Responde estas preguntas sobre el texto del bloque Stabroek y numera las respuestas del mismo modo.
1. ¿Cuántos kilómetros cuadrados abarca aproximadamente el área devuelta?
2. ¿En qué sección del bloque se centra la decisión de ExxonMobil?
3. ¿Qué porcentaje del área queda pendiente de transferencia?

TEXTO PARA LEER ->
···

La multinacional estadounidense ExxonMobil ha devuelto aproximadamente el 20% del bloque petrolero Stabroek al gobierno de Guyana. Esta acción, aunque enmarcada en un procedimiento legal, tiene profundas consecuencias geopolíticas debido a la disputa territorial entre Guyana y Venezuela por la región del Esequibo. El área devuelta, cerca de 2.534 kilómetros cuadrados, representa un territorio crucial en esta disputa.
El bloque petrolero Stabroek se encuentra frente a la costa del Esequibo, un área reclamada por Venezuela desde hace más de un siglo. A pesar de la administración actual de Guyana, la soberanía de la zona permanece en debate, según el Acuerdo de Ginebra de 1966. La decisión de ExxonMobil se centra en la sección noroeste del bloque, la más próxima a la proyección marítima del delta del Orinoco venezolano, otorgándole una especial sensibilidad geopolítica, como reporta Misión Verdad.
En este contexto, puede inferirse que ExxonMobil reconoce de manera tácita que ciertas partes del bloque no pueden ser exploradas debido a que histórica y soberanamente pertenecen a Venezuela.
La devolución se ajusta a la Ley de Actividades Petroleras de Guyana (PAA). El Ministerio de Recursos Naturales de Guyana afirma que ExxonMobil cumplió con sus obligaciones contractuales al presentar informes técnicos que identificaban zonas no comerciales, según los estándares establecidos, obligando a la reincorporación de estas áreas al Estado. La Comisión de Geología y Minas de Guyana (GGMC) supervisó el proceso, confirmando la ausencia de actividad productiva o perspectivas comerciales viables en las áreas devueltas. Hasta el momento, ExxonMobil ha entregado el 9% del área, y el 11% restante está pendiente de transferencia.

···

REGISTROS PROPORCIONADOS ->
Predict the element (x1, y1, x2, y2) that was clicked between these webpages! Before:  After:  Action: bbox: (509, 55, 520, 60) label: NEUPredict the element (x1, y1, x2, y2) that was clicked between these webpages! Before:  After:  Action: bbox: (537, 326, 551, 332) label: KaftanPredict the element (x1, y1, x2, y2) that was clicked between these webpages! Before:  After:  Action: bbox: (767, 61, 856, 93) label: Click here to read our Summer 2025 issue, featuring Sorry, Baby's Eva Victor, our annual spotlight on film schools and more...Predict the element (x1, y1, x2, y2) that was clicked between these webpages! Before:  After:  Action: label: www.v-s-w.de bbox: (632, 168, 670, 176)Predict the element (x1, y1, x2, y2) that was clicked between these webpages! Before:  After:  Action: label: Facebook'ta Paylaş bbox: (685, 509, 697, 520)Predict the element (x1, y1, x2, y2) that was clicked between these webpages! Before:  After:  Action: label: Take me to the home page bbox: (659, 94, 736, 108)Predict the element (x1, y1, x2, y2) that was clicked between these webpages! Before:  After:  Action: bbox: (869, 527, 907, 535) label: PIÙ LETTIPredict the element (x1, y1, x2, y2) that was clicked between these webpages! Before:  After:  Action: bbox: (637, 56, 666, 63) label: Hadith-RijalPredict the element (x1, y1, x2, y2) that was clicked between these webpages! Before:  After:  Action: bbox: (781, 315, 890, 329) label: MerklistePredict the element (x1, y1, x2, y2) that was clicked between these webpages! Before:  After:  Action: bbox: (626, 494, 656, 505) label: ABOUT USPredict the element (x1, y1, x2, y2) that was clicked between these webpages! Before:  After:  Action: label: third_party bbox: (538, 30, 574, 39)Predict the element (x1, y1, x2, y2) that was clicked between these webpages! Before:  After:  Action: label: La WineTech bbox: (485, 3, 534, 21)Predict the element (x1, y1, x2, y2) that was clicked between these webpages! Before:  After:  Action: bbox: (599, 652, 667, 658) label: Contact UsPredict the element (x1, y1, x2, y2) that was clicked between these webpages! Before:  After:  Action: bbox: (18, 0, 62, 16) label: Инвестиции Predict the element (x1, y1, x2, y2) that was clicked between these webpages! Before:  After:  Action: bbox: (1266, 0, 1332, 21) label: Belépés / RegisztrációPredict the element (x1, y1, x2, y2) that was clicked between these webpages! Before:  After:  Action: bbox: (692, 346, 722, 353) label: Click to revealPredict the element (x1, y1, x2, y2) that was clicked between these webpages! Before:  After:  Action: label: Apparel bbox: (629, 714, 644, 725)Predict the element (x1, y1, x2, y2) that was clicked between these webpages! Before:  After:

···

ÁREA DE RESPUESTA ->
1. Cerca de 2.534 kilómetros cuadrados.
2. En la sección noroeste.
3. El 11%.